Directions ▸ Please render the lines below as a Markdown table with two columns, Row and Line, giving each line a row number and leaving out blank lines.

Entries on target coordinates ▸
━━━━━━━━━━━━━━━━━━━━━━━━━━━━━━

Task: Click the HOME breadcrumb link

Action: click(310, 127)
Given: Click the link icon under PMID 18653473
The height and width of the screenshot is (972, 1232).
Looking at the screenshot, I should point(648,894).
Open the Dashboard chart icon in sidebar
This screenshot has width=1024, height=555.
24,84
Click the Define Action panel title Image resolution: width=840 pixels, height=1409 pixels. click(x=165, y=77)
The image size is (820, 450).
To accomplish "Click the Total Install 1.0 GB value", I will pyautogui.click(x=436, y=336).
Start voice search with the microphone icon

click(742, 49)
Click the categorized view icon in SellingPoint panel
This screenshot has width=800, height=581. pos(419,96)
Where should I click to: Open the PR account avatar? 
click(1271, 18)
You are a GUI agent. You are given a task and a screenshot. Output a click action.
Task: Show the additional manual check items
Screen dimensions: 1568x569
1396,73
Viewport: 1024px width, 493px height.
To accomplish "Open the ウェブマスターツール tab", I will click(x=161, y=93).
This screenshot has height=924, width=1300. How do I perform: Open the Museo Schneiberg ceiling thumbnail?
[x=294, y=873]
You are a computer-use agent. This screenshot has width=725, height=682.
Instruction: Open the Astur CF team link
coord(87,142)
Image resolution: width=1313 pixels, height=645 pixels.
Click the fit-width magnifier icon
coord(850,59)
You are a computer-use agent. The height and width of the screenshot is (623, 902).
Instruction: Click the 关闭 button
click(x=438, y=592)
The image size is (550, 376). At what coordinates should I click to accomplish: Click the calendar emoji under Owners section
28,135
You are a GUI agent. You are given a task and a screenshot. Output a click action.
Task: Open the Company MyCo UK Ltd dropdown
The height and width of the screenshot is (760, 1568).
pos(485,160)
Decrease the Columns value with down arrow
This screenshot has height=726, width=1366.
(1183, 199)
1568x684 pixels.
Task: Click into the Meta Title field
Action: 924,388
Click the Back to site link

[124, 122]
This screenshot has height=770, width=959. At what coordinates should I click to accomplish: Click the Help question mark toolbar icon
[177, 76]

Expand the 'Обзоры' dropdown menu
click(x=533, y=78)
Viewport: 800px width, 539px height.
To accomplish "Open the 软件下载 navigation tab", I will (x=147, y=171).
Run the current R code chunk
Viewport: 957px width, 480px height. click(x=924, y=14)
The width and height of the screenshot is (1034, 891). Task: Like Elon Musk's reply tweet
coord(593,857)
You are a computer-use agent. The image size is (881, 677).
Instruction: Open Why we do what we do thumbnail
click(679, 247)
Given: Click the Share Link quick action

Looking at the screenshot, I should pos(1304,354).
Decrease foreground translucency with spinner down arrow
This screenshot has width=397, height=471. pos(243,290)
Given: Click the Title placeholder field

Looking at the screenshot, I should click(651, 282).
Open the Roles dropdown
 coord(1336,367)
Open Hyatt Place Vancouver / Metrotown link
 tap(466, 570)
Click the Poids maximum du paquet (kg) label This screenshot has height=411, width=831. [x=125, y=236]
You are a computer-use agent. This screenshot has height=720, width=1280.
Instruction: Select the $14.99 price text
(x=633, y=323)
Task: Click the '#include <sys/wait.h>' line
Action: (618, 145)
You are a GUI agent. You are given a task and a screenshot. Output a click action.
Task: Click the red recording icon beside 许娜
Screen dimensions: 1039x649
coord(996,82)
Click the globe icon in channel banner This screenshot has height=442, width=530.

━━━━━━━━━━━━━━━━━━━━━━━━━━━━━━

Problem solution ▸
| Row | Line |
|---|---|
| 1 | Task: Click the HOME breadcrumb link |
| 2 | Action: click(310, 127) |
| 3 | Given: Click the link icon under PMID 18653473 |
| 4 | The height and width of the screenshot is (972, 1232). |
| 5 | Looking at the screenshot, I should point(648,894). |
| 6 | Open the Dashboard chart icon in sidebar |
| 7 | This screenshot has width=1024, height=555. |
| 8 | 24,84 |
| 9 | Click the Define Action panel title Image resolution: width=840 pixels, height=1409 pixels. click(x=165, y=77) |
| 10 | The image size is (820, 450). |
| 11 | To accomplish "Click the Total Install 1.0 GB value", I will pyautogui.click(x=436, y=336). |
| 12 | Start voice search with the microphone icon |
| 13 | click(742, 49) |
| 14 | Click the categorized view icon in SellingPoint panel |
| 15 | This screenshot has width=800, height=581. pos(419,96) |
| 16 | Where should I click to: Open the PR account avatar?  |
| 17 | click(1271, 18) |
| 18 | You are a GUI agent. You are given a task and a screenshot. Output a click action. |
| 19 | Task: Show the additional manual check items |
| 20 | Screen dimensions: 1568x569 |
| 21 | 1396,73 |
| 22 | Viewport: 1024px width, 493px height. |
| 23 | To accomplish "Open the ウェブマスターツール tab", I will click(x=161, y=93). |
| 24 | This screenshot has height=924, width=1300. How do I perform: Open the Museo Schneiberg ceiling thumbnail? |
| 25 | [x=294, y=873] |
| 26 | You are a computer-use agent. This screenshot has width=725, height=682. |
| 27 | Instruction: Open the Astur CF team link |
| 28 | coord(87,142) |
| 29 | Image resolution: width=1313 pixels, height=645 pixels. |
| 30 | Click the fit-width magnifier icon |
| 31 | coord(850,59) |
| 32 | You are a computer-use agent. The height and width of the screenshot is (623, 902). |
| 33 | Instruction: Click the 关闭 button |
| 34 | click(x=438, y=592) |
| 35 | The image size is (550, 376). At what coordinates should I click to accomplish: Click the calendar emoji under Owners section |
| 36 | 28,135 |
| 37 | You are a GUI agent. You are given a task and a screenshot. Output a click action. |
| 38 | Task: Open the Company MyCo UK Ltd dropdown |
| 39 | The height and width of the screenshot is (760, 1568). |
| 40 | pos(485,160) |
| 41 | Decrease the Columns value with down arrow |
| 42 | This screenshot has height=726, width=1366. |
| 43 | (1183, 199) |
| 44 | 1568x684 pixels. |
| 45 | Task: Click into the Meta Title field |
| 46 | Action: 924,388 |
| 47 | Click the Back to site link |
| 48 | [124, 122] |
| 49 | This screenshot has height=770, width=959. At what coordinates should I click to accomplish: Click the Help question mark toolbar icon |
| 50 | [177, 76] |
| 51 | Expand the 'Обзоры' dropdown menu |
| 52 | click(x=533, y=78) |
| 53 | Viewport: 800px width, 539px height. |
| 54 | To accomplish "Open the 软件下载 navigation tab", I will (x=147, y=171). |
| 55 | Run the current R code chunk |
| 56 | Viewport: 957px width, 480px height. click(x=924, y=14) |
| 57 | The width and height of the screenshot is (1034, 891). Task: Like Elon Musk's reply tweet |
| 58 | coord(593,857) |
| 59 | You are a computer-use agent. The image size is (881, 677). |
| 60 | Instruction: Open Why we do what we do thumbnail |
| 61 | click(679, 247) |
| 62 | Given: Click the Share Link quick action |
| 63 | Looking at the screenshot, I should pos(1304,354). |
| 64 | Decrease foreground translucency with spinner down arrow |
| 65 | This screenshot has width=397, height=471. pos(243,290) |
| 66 | Given: Click the Title placeholder field |
| 67 | Looking at the screenshot, I should click(651, 282). |
| 68 | Open the Roles dropdown |
| 69 |  coord(1336,367) |
| 70 | Open Hyatt Place Vancouver / Metrotown link |
| 71 |  tap(466, 570) |
| 72 | Click the Poids maximum du paquet (kg) label This screenshot has height=411, width=831. [x=125, y=236] |
| 73 | You are a computer-use agent. This screenshot has height=720, width=1280. |
| 74 | Instruction: Select the $14.99 price text |
| 75 | (x=633, y=323) |
| 76 | Task: Click the '#include <sys/wait.h>' line |
| 77 | Action: (618, 145) |
| 78 | You are a GUI agent. You are given a task and a screenshot. Output a click action. |
| 79 | Task: Click the red recording icon beside 许娜 |
| 80 | Screen dimensions: 1039x649 |
| 81 | coord(996,82) |
| 82 | Click the globe icon in channel banner This screenshot has height=442, width=530. |